*RECORD EXCERPTS*:
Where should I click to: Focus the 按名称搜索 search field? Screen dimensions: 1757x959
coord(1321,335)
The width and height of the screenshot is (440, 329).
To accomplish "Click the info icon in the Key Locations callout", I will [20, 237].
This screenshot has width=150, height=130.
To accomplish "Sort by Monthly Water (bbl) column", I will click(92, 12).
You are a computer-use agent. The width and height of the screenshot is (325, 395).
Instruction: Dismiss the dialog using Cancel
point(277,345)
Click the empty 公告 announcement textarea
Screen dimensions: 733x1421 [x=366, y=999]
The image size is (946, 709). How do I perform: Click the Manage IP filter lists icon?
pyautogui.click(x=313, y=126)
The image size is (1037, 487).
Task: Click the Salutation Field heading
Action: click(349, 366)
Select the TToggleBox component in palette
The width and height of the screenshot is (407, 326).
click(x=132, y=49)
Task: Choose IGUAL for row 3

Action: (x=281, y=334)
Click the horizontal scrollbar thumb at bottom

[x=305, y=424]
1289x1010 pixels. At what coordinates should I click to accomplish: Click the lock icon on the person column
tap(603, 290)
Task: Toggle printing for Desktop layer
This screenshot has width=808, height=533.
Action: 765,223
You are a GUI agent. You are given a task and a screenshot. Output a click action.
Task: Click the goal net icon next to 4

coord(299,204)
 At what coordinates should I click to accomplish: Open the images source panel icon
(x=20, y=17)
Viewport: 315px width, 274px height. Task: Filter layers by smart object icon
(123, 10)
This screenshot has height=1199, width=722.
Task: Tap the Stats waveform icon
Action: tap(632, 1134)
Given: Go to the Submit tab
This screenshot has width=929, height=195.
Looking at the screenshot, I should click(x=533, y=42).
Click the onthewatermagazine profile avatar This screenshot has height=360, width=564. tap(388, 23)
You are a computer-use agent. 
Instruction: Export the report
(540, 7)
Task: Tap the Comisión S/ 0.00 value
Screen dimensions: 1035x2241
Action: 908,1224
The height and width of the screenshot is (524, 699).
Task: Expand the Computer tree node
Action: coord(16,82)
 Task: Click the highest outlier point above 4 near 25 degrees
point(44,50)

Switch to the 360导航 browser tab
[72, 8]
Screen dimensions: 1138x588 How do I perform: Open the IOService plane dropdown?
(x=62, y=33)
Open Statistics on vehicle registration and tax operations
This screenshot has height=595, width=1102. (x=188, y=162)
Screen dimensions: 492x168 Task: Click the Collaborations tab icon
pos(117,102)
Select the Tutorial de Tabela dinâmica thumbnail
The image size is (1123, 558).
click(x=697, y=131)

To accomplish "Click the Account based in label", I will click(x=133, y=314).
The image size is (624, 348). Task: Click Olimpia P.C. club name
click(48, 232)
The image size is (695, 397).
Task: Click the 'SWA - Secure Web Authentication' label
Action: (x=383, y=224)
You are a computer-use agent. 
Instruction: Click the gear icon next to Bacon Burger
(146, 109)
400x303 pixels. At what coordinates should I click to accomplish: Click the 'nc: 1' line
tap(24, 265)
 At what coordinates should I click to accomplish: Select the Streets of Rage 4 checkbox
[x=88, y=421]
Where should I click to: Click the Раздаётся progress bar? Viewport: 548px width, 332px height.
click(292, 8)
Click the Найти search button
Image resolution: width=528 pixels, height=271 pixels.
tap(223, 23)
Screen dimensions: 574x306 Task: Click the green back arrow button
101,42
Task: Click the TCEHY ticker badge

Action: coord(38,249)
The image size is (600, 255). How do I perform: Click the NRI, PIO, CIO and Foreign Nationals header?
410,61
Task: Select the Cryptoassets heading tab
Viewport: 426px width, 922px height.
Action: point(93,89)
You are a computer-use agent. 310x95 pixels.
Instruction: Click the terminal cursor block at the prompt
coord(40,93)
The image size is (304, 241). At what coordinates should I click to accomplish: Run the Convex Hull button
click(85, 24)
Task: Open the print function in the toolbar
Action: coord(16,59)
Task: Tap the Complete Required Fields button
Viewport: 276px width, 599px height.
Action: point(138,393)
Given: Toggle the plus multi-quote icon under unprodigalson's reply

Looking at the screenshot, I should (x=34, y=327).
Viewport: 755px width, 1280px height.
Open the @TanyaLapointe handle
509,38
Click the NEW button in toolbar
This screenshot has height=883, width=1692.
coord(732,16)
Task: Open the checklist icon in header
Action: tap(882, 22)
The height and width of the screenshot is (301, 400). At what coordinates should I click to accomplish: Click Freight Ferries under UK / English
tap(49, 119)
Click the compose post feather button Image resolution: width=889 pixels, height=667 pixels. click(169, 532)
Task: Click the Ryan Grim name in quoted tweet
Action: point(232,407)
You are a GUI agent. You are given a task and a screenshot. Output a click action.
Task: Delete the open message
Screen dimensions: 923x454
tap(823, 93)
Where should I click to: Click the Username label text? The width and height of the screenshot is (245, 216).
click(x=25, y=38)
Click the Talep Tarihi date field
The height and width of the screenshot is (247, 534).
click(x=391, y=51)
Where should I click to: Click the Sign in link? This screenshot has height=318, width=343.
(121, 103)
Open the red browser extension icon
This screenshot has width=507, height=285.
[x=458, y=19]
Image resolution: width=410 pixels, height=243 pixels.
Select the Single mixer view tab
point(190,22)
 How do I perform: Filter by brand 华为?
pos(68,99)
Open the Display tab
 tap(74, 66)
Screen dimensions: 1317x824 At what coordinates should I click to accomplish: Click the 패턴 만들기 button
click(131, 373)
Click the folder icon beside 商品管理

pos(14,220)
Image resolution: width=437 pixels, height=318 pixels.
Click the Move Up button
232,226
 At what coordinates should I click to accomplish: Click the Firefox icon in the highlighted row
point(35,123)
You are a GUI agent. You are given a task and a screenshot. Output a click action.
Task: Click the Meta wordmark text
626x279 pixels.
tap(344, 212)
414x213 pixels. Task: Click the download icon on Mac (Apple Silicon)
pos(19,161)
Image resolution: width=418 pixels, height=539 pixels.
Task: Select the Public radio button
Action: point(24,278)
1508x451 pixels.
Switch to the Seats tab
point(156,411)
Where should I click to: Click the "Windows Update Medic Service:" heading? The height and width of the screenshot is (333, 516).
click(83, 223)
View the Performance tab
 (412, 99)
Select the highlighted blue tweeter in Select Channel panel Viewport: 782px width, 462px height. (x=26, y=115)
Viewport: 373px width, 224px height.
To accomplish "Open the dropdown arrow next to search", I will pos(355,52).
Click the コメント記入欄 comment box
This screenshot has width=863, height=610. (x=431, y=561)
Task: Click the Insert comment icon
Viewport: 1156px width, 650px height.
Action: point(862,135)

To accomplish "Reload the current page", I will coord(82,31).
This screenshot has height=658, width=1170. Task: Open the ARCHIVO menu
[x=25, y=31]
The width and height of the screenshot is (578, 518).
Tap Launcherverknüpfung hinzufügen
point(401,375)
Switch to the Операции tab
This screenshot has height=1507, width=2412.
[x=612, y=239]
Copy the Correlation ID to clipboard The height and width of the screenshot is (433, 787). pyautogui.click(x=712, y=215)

*THE TASK*: Restate the entries. Match them exactly.

*TASK RESPONSE*:
Where should I click to: Focus the 按名称搜索 search field? Screen dimensions: 1757x959
coord(1321,335)
The width and height of the screenshot is (440, 329).
To accomplish "Click the info icon in the Key Locations callout", I will [20, 237].
This screenshot has width=150, height=130.
To accomplish "Sort by Monthly Water (bbl) column", I will click(92, 12).
You are a computer-use agent. The width and height of the screenshot is (325, 395).
Instruction: Dismiss the dialog using Cancel
point(277,345)
Click the empty 公告 announcement textarea
Screen dimensions: 733x1421 [x=366, y=999]
The image size is (946, 709). How do I perform: Click the Manage IP filter lists icon?
pyautogui.click(x=313, y=126)
The image size is (1037, 487).
Task: Click the Salutation Field heading
Action: click(349, 366)
Select the TToggleBox component in palette
The width and height of the screenshot is (407, 326).
click(x=132, y=49)
Task: Choose IGUAL for row 3

Action: (x=281, y=334)
Click the horizontal scrollbar thumb at bottom

[x=305, y=424]
1289x1010 pixels. At what coordinates should I click to accomplish: Click the lock icon on the person column
tap(603, 290)
Task: Toggle printing for Desktop layer
This screenshot has width=808, height=533.
Action: 765,223
You are a GUI agent. You are given a task and a screenshot. Output a click action.
Task: Click the goal net icon next to 4

coord(299,204)
 At what coordinates should I click to accomplish: Open the images source panel icon
(x=20, y=17)
Viewport: 315px width, 274px height. Task: Filter layers by smart object icon
(123, 10)
This screenshot has height=1199, width=722.
Task: Tap the Stats waveform icon
Action: tap(632, 1134)
Given: Go to the Submit tab
This screenshot has width=929, height=195.
Looking at the screenshot, I should click(x=533, y=42).
Click the onthewatermagazine profile avatar This screenshot has height=360, width=564. tap(388, 23)
You are a computer-use agent. 
Instruction: Export the report
(540, 7)
Task: Tap the Comisión S/ 0.00 value
Screen dimensions: 1035x2241
Action: 908,1224
The height and width of the screenshot is (524, 699).
Task: Expand the Computer tree node
Action: coord(16,82)
 Task: Click the highest outlier point above 4 near 25 degrees
point(44,50)

Switch to the 360导航 browser tab
[72, 8]
Screen dimensions: 1138x588 How do I perform: Open the IOService plane dropdown?
(x=62, y=33)
Open Statistics on vehicle registration and tax operations
This screenshot has height=595, width=1102. (x=188, y=162)
Screen dimensions: 492x168 Task: Click the Collaborations tab icon
pos(117,102)
Select the Tutorial de Tabela dinâmica thumbnail
The image size is (1123, 558).
click(x=697, y=131)

To accomplish "Click the Account based in label", I will click(x=133, y=314).
The image size is (624, 348). Task: Click Olimpia P.C. club name
click(48, 232)
The image size is (695, 397).
Task: Click the 'SWA - Secure Web Authentication' label
Action: (x=383, y=224)
You are a computer-use agent. 
Instruction: Click the gear icon next to Bacon Burger
(146, 109)
400x303 pixels. At what coordinates should I click to accomplish: Click the 'nc: 1' line
tap(24, 265)
 At what coordinates should I click to accomplish: Select the Streets of Rage 4 checkbox
[x=88, y=421]
Where should I click to: Click the Раздаётся progress bar? Viewport: 548px width, 332px height.
click(292, 8)
Click the Найти search button
Image resolution: width=528 pixels, height=271 pixels.
tap(223, 23)
Screen dimensions: 574x306 Task: Click the green back arrow button
101,42
Task: Click the TCEHY ticker badge

Action: coord(38,249)
The image size is (600, 255). How do I perform: Click the NRI, PIO, CIO and Foreign Nationals header?
410,61
Task: Select the Cryptoassets heading tab
Viewport: 426px width, 922px height.
Action: point(93,89)
You are a computer-use agent. 310x95 pixels.
Instruction: Click the terminal cursor block at the prompt
coord(40,93)
The image size is (304, 241). At what coordinates should I click to accomplish: Run the Convex Hull button
click(85, 24)
Task: Open the print function in the toolbar
Action: coord(16,59)
Task: Tap the Complete Required Fields button
Viewport: 276px width, 599px height.
Action: point(138,393)
Given: Toggle the plus multi-quote icon under unprodigalson's reply

Looking at the screenshot, I should (x=34, y=327).
Viewport: 755px width, 1280px height.
Open the @TanyaLapointe handle
509,38
Click the NEW button in toolbar
This screenshot has height=883, width=1692.
coord(732,16)
Task: Open the checklist icon in header
Action: tap(882, 22)
The height and width of the screenshot is (301, 400). At what coordinates should I click to accomplish: Click Freight Ferries under UK / English
tap(49, 119)
Click the compose post feather button Image resolution: width=889 pixels, height=667 pixels. click(169, 532)
Task: Click the Ryan Grim name in quoted tweet
Action: point(232,407)
You are a GUI agent. You are given a task and a screenshot. Output a click action.
Task: Delete the open message
Screen dimensions: 923x454
tap(823, 93)
Where should I click to: Click the Username label text? The width and height of the screenshot is (245, 216).
click(x=25, y=38)
Click the Talep Tarihi date field
The height and width of the screenshot is (247, 534).
click(x=391, y=51)
Where should I click to: Click the Sign in link? This screenshot has height=318, width=343.
(121, 103)
Open the red browser extension icon
This screenshot has width=507, height=285.
[x=458, y=19]
Image resolution: width=410 pixels, height=243 pixels.
Select the Single mixer view tab
point(190,22)
 How do I perform: Filter by brand 华为?
pos(68,99)
Open the Display tab
 tap(74, 66)
Screen dimensions: 1317x824 At what coordinates should I click to accomplish: Click the 패턴 만들기 button
click(131, 373)
Click the folder icon beside 商品管理

pos(14,220)
Image resolution: width=437 pixels, height=318 pixels.
Click the Move Up button
232,226
 At what coordinates should I click to accomplish: Click the Firefox icon in the highlighted row
point(35,123)
You are a GUI agent. You are given a task and a screenshot. Output a click action.
Task: Click the Meta wordmark text
626x279 pixels.
tap(344, 212)
414x213 pixels. Task: Click the download icon on Mac (Apple Silicon)
pos(19,161)
Image resolution: width=418 pixels, height=539 pixels.
Task: Select the Public radio button
Action: point(24,278)
1508x451 pixels.
Switch to the Seats tab
point(156,411)
Where should I click to: Click the "Windows Update Medic Service:" heading? The height and width of the screenshot is (333, 516).
click(83, 223)
View the Performance tab
 (412, 99)
Select the highlighted blue tweeter in Select Channel panel Viewport: 782px width, 462px height. (x=26, y=115)
Viewport: 373px width, 224px height.
To accomplish "Open the dropdown arrow next to search", I will pos(355,52).
Click the コメント記入欄 comment box
This screenshot has width=863, height=610. (x=431, y=561)
Task: Click the Insert comment icon
Viewport: 1156px width, 650px height.
Action: point(862,135)

To accomplish "Reload the current page", I will coord(82,31).
This screenshot has height=658, width=1170. Task: Open the ARCHIVO menu
[x=25, y=31]
The width and height of the screenshot is (578, 518).
Tap Launcherverknüpfung hinzufügen
point(401,375)
Switch to the Операции tab
This screenshot has height=1507, width=2412.
[x=612, y=239]
Copy the Correlation ID to clipboard The height and width of the screenshot is (433, 787). pyautogui.click(x=712, y=215)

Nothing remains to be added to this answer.